I started this blog on Day 50.
Today is April 19th, 2017. Today marks Day 365 clean and sober. One year. All in a row, all nights, holidays, and weekends included.
I first got sober on June 1st, 2014. I started in recovery at 22 years old with the ends of my hair brushing my waist, a different name, different pronouns, and a head fogged up from four years of substance abuse and denial.
When I got sober on June 1st, 2014, I had very few consequences. I had just graduated from college. My parchment proof of an exorbitant financial investment was en route to my parents’ house. I felt different, like I didn’t fit in with those I met who had been arrested, charged with DUIs, lost their kids, dropped out of school. Those situations were not my reality.
But I was focusing on the outside circumstances of these people, not on their inside feelings.
Had I paid mind to the way these people felt, regardless of what they lost, it might have been different. I convinced myself that my alcoholism and addiction was simply a college phase and relapsed on August 1, 2015.
It only took 8 months to collect many of the consequences I heard other people share about.
During that 8 months my mind kept repeating, “If you kill yourself you don’t have to tell anyone you’re transgender.”
On the night of November 30th, 2015, I drank a fifth and tried to swallow two bottles of antidepressants. EMTs whisked me off to an overnight stay in the hospital and I was transferred to the psych ward the following morning. 72-hour hold.
I continued to drink.
On the night of April 15th, 2016, I drank a fifth and sliced a serrated knife through the soft skin of my forearm. EMTs whisked me off to an overnight stay in the hospital but I talked myself out of the psych ward.
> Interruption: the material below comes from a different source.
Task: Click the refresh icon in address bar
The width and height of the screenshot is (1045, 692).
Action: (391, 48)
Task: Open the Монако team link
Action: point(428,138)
I didn’t truly want to die but I wanted the pain to end. And I knew what I had to do.
I knew life would change when I got sober three days later. It changed the first time I got sober, however minimally. I didn’t get completely honest and it brought me back to the bottle and the bong. I knew if I wanted it to be different this time I had to be honest. Entirely honest.
Today I am 25 years old, I have short hair, my name is legally Elliott, and I’m still getting used to the fact that men pee all over the toilet seats in the bathroom.
This past 365 days has been a journey, a transformation of both mind and body.
Of learning who I am.
Of discovering my place in this world.
Of realizing I have a story that can help people.
I do my best to show up on time, try to be the places I say I will be, and reach my hand out when someone needs help. I’ve developed emotionally, mentally, and physically during this past year. I’ve hurdled the logs and boulders in my path and tripped over twigs. I’m still learning every day. Today I’m grateful for the car with a cracked radiator, the 30-minute commute, the dogs that still poop on my floor, and doing the things I don’t always want to do.
Thank you all for walking beside me. I’m grateful for all of you, too.